Jim Kershner’s this day in history

From our archives, 100 years ago

Two tragic stories came out of North Idaho, both involving guns.

Several 12-year-old boys on a ranch east of Kellogg had gone on a hunting excursion. When they returned home, one of the boys was cleaning his .22-caliber rifle.

It was lying across his lap and he believed it was unloaded. He worked the lever and pulled the trigger. The gun fired.

At first, he didn’t think anybody was hurt. But then his companion, who had been crawling beneath the bars of the corral 30 feet away, ran up and cried that he had been shot.

The boy collapsed and died shortly afterward. At first, the other boys told police that the victim had shot himself. But the boy with the gun told police the truth.

Meanwhile, in Kellogg, a laundry driver named Ohmer Vaughan, 21, was found dead of a gunshot wound in the room of Mrs. Pearl Ruffel.

Mrs. Ruffel told police that she kept an unloaded revolver in a chiffonier drawer in her room.
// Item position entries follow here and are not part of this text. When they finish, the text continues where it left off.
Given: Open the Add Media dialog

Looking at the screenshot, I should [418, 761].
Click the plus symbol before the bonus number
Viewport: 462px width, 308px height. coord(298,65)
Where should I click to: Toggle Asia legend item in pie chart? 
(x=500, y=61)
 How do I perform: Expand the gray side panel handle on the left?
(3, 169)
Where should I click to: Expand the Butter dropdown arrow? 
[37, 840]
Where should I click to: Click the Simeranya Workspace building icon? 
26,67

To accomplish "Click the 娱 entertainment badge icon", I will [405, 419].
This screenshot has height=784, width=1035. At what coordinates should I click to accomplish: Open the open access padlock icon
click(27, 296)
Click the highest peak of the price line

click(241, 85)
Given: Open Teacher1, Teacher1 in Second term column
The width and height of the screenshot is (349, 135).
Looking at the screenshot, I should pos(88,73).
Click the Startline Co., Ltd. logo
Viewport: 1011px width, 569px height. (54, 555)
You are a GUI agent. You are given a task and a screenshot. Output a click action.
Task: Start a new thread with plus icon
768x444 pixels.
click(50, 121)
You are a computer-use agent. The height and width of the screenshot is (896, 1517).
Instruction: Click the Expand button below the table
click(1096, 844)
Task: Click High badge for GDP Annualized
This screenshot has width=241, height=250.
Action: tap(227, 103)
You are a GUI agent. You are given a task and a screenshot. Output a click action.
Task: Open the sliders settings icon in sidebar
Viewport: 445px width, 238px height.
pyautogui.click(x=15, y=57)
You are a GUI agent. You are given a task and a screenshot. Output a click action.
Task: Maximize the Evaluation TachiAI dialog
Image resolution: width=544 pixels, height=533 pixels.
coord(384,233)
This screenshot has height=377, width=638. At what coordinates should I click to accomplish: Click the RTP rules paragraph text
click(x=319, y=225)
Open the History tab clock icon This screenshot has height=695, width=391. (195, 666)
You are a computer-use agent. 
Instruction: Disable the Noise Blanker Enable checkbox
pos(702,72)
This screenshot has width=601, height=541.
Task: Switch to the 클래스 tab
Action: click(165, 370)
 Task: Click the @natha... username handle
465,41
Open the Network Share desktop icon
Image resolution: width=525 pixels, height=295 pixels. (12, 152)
Vaughan, she said, went to the drawer, took out the revolver, pointed it at his heart and said, “Well, here goes.” Then he fired and died instantly.

She told police she was “dumbfounded” by the incident and had no idea how the revolver came to be loaded, unless Vaughan had loaded it himself.

Police were suspicious of her story and arrested her for murder.